Cervical Disc Prosthesis compared to anterior cervical interbody fusion: Initial Experience and Results

M. Tschigrjai, F. Weber

Klinikum Saarbrucken, Saarbrucken, Germany

 

Objective: The purpose of this study is to compare the patients outcomes after functional intervertebral cervical disc prosthesis and after anterior fusion according the provide relief from objective neurological symptoms and signs, improve patient function, decrease pain, and provide motion.

Materials and Methods. For this purpose, 30 patients( 10 patients with cervical disc prosthesis, 10 patients with cage fusion and 10 patients with pallacos "fusion") were assessed pre-op, post-op, 6 weeks, 3 months, 6 months, 1 year.
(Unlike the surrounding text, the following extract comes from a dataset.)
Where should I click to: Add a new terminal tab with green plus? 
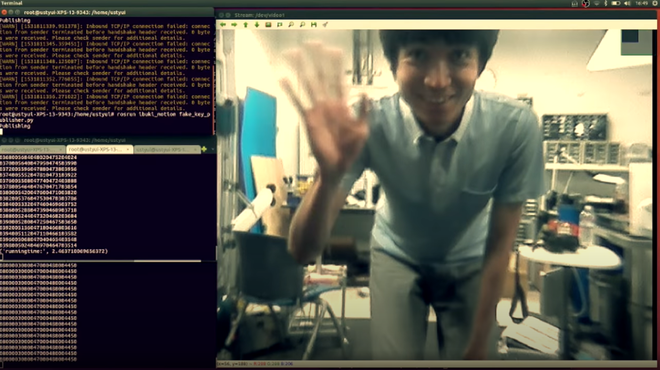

Patient inclusion criteria consisted of disc herniation or spondylosis, with radiculopathy and/ or myelopathy, which had not responded to conservative treatment. Exclusion criteria included previous cervical spine surgery involving any other device, axial neck pain as the solitary symptom, significant cervical anatomical deformity or clinical instability, and active infection. Patient data was entered into a database. Results were scored according to a modified Odom's Criteria, based on relief of preoperative symptoms and relief of objective neurological signs (as assessed by the physician in a neurological examination) associated with the treated level. Radiographs were analysed independently to determine range of motion and assess device migration and/or subsidence.

Results: Of the 10 patients with cervical disc prosthesis scored for clinical success at one-year follow-up, 8 (80%) were classified as excellent, 1 (10%) was classified as fair and 1 (10%) was classified as poor. Of the 10 patients with cage fusion scored for clinical success at one-year follow-up, 8 (80%) were classified as excellent, 1 (10%) was classified as fair and 1 (10%) was classified as poor. Of the 10 patients with pallacos "fusion" scored for clinical success at one-year follow-up, 7 (70%) were classified as excellent, 2 (10%) was classified as fair and 1 (10%) was classified as poor. The range of motion for patient with cervical disk prosthesis at six months was unvaried compared to pre-op range of motion. The patients with anterior fusion lose the pre-op range of motion. There have been no device migrations or device subsidences in all patients.

Conclusion: The concept that interbody fusion of the cervical spine leads to accelerated degeneration of adjacent disc levels due to increased stress from the fusion is widely postulated. Therefore, reconstruction of a failed interverterbral disc with a functional disc prosthesis should offer the same benefits as decompression and fusion while simultaneously providing motion thereby protecting the adjacent level disc from the abnormal stresses associated with fusion by maintaining physiological motion and kinematics.